### TEXT PROVIDED ###
Market Forecasts Stack Up Favorably for Chiplet Technology
Chiplet technology may transform the semiconductor industry to the tune of $411B.
Chiplet technology is expected to expand significantly over the next decade, according to an IDTechEx report. The authors of this report, Dr. Xiaoxi He and Dr. Yu-Han Chang, claim that the chiplet market could approach $411 billion in opportunities and that appropriate investments in this market will fundamentally shift future development in the semiconductor industry.

Chiplet market forecasted to grow to $411 biilion by 2025.
The IDTechEx report predicts that the chiplet market will play a vital role in several key sectors, including automotive, PCs, and servers.
What Is a Chiplet?
Many of you All About Circuits readers are familiar with chiplets. But, for those who are not, here are the basics.
Chiplets refer to a chip architecture that more effectively uses the real estate on silicon wafers. Engineers and physicists have been saying for years that Moore’s Law must end…and well, it must. At some point, there is no way to cram any more transistors into the same space, let alone remove the heat that is generated and other physical limitations.
Instead of simply cramming more transistors onto a chip, chiplets organize transistors into groups that promote better functional density. Functional density, rather than physical density alone, affords more flexibility in the final product.
### INFORMATION SUPPLIED ###
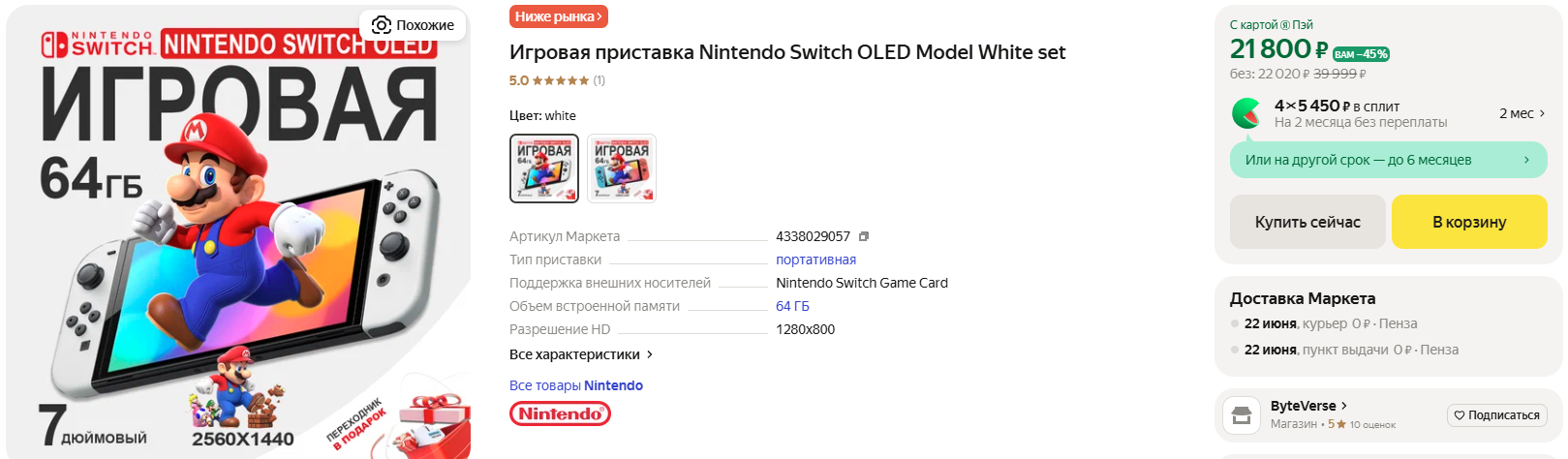Viewport: 1568px width, 459px height.
Task: Click the портативная console type link
Action: tap(815, 260)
###
INSTRUCTIONS TO FOLLOW: Copy out the whole article on chiplet market forecasts above, word for word, from its title to its last sentence.

SOLUTION TO THIS PROBLEM:
Market Forecasts Stack Up Favorably for Chiplet Technology
Chiplet technology may transform the semiconductor industry to the tune of $411B.
Chiplet technology is expected to expand significantly over the next decade, according to an IDTechEx report. The authors of this report, Dr. Xiaoxi He and Dr. Yu-Han Chang, claim that the chiplet market could approach $411 billion in opportunities and that appropriate investments in this market will fundamentally shift future development in the semiconductor industry.

Chiplet market forecasted to grow to $411 biilion by 2025.
The IDTechEx report predicts that the chiplet market will play a vital role in several key sectors, including automotive, PCs, and servers.
What Is a Chiplet?
Many of you All About Circuits readers are familiar with chiplets. But, for those who are not, here are the basics.
Chiplets refer to a chip architecture that more effectively uses the real estate on silicon wafers. Engineers and physicists have been saying for years that Moore’s Law must end…and well, it must. At some point, there is no way to cram any more transistors into the same space, let alone remove the heat that is generated and other physical limitations.
Instead of simply cramming more transistors onto a chip, chiplets organize transistors into groups that promote better functional density. Functional density, rather than physical density alone, affords more flexibility in the final product.